3. You have posted to the blog, but Lekan has not yet commented on your post.
4. You do not have an idea for a significant implementation.

Near the end of the lab period, as you are hopefully scoping out your project further, Lekan and the counselors will walk around and talk with each group.

Part I: Dynamic Programming and Graph Search

1. Describe three real-life situations where Bellman-Ford will work and Dijkstra’s will not.
2. (Challenging, but please give this a try. For this problem and #3 only, feel free to work in as large a group as you would like.) Sequence alignment is the process of taking two strings, and finding how similar they are by aligning them. For example, the alignment between abbbaabbbbaab and ababaaabbbbbab might look something like
ab-bbaa–bbbbaab
aba-baaabbbbba-b
where the ‘-’ characters represent gaps in the alignment. Devise a non-dynamic programming algorithm to align two strings, putting in gaps when they do not match, but minimizing the number of gaps needed. Your algorithm need not (and definitely will not) be efficient. Now, repeat, using a dynamic programming algorithm. Sequence alignment is used for many applications, but especially in computational biology, when long strands of DNA or RNA or proteins need to be aligned.
3. (Even more challenging) In real life, we don’t care as much about the length of a gap so much as the fact that there was a gap. To determine how good an alignment is, we can give alignments scores. So, in this new development, an aligned string that looks like ‘aba–aab’ will not be scored much different from aba——aab’. But the strings ‘aba—aab’ and ‘a-ba-a-ab’ will have very different scores. Specifically, we define a gap start penalty of $\alpha$, and a gap extension penalty of $\gamma$. An alignment counts as 1 point, a gap start penalty is -1 points, and a gap extension penalty is -0.2 points. Using this new definition, devise a dynamic programming algorithm to calculate the alignment(s) with the highest score.

Part II: Big-O and Search

1. Bubblesort is well-known as one of the first sorting algorithms that first-time programmers tend to use to sort a list before they have learned about Big-O and algorithmic complexity. Bubblesort works by iterating through a list, and swapping pairs if they are out of order. After one pass, more passes are taken, swapping adjacent values each time, until eventually the list is sorted. This is also perhaps the easiest sort to implement. Implement it. What is its Big-O?
2. Look up mergesort on Wikipedia. It will probably tell you that it’s O(log(N)). Show yourself why it is O(log(N)).
3. Pick one of the non-deterministic searches we covered today. What is its runtime Big-O? Would you use this search in the following situations? Explain.
1. A robot navigating its way across campus.
2. A precision spacecraft that must exit the atmosphere at the correct velocity within a very small error.
3. Routing on the internet.
4. Google searching through its search indexes to find web pages matching your search.
5. Twitter searching through its databases to find tweets that were tweeted in the last few seconds or minutes.

Part III: Project Scoping

Here, we give you some guidance in researching more about your project. Please answer these in a vignette, but each one is supposed to be a starting point for more research. If some of these don’t apply, that’s ok. If a lot of these don’t apply, come talk to me.
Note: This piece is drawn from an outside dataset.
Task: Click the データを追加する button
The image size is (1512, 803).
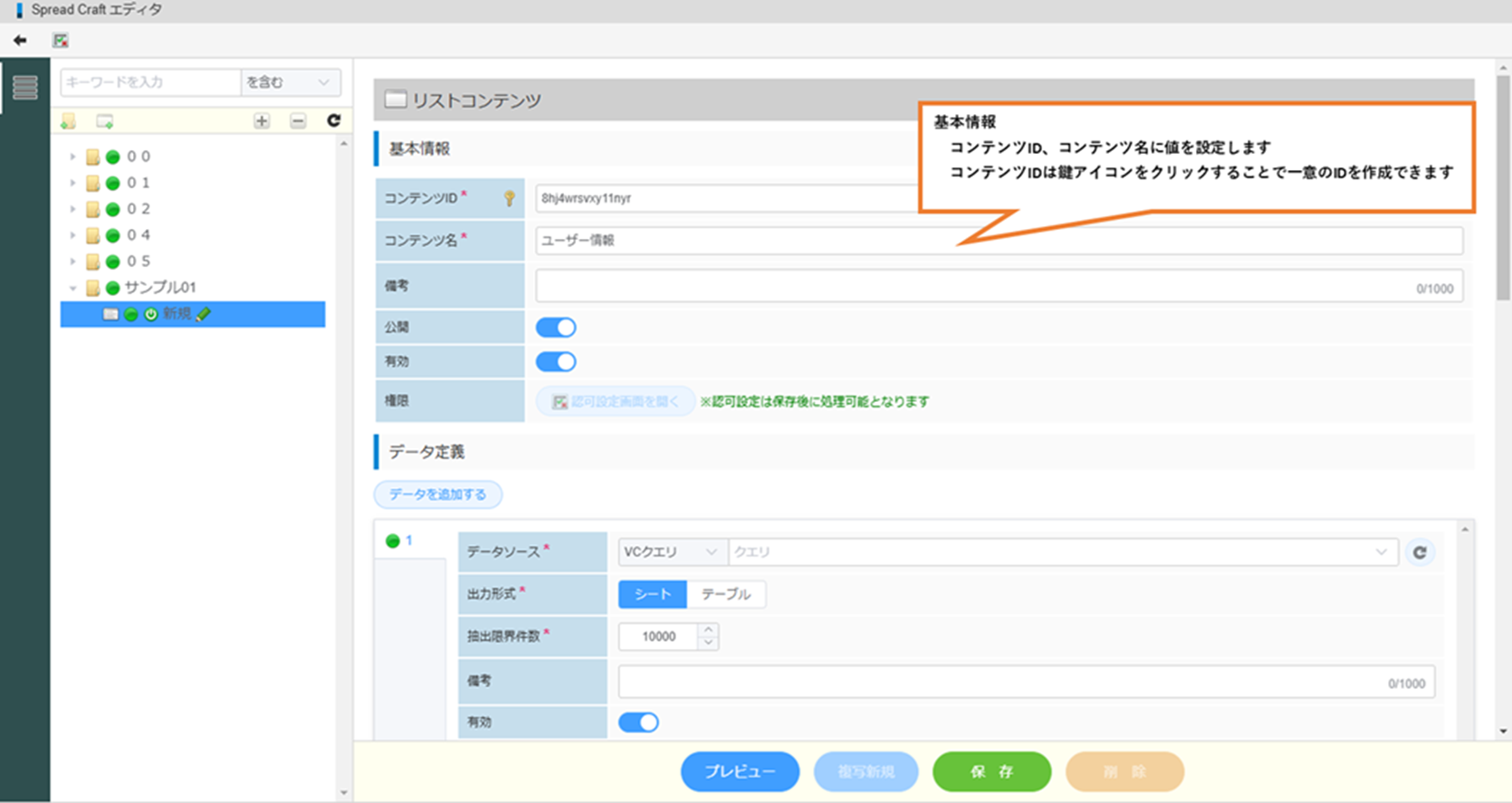Action: 437,494
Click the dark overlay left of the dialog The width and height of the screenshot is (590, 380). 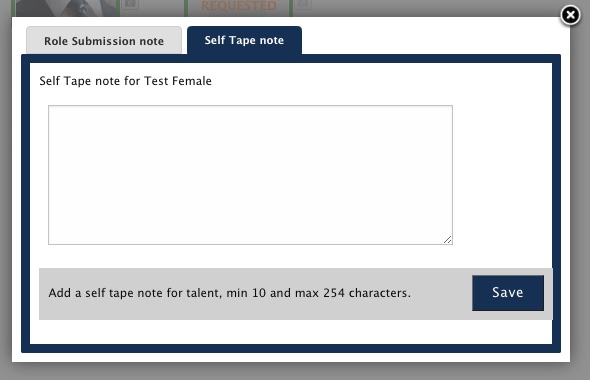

1. Describe the history of your topic. What were the motivating factors behind the discovery, invention, derivation, or prominence of your topic? Why was it first relevant? Is it still relevant today? If so, why? Were there predecessors that your topic tried to better or complement?
2. What other fields or topics are related to yours? How have they influenced each other? How is yours similar or different?
3. If you have a technical topic, what is the mathematical basis? If there’s anything you don’t understand here, mention it.
4. Who are the current experts in the field? Where do they work? Are these academic or commercial?
5. What sources have you found that will help you understand deeply what you are studying. Where are these sources from? Are they reputable? Are there any other sources you would like, but can’t get hold of?
6. What is your significant implementation? Is it reasonable that you can finish it in a week? Have you gotten it checked off by Lekan?
7. So you essentially have a week before we’re going to start doing final checks to see if you’re nearly done and on track to finish, and you have one week and three days before the presentation. So, write down a daily plan for what you want to have done. There will be a significant programming assignment on Thursday and Friday, and on all other days, you can expect to have about 1.5-2 hours of non-project lab time, although, as usual, I will give extra problems, so if you are interested, you can always do more. You all know that programming tends to always take longer than expected, so be reasonable in your plan. Plan on being completely done with your project by Monday night.
8. Finally, your presentation will be about 15 minutes per person (not per team). Think about what parts of your research you will present at your presentation. This will give you a good idea of what you may want to work on later in the week if you feel crammed for time, and need to prioritize.

Part IV: Catch Up

Starting tomorrow, there will be a new programming project, so catch up with all your work in the last week, do some recursion problems or other problems if any of the foundational topics like data structures or proofs don’t make sense.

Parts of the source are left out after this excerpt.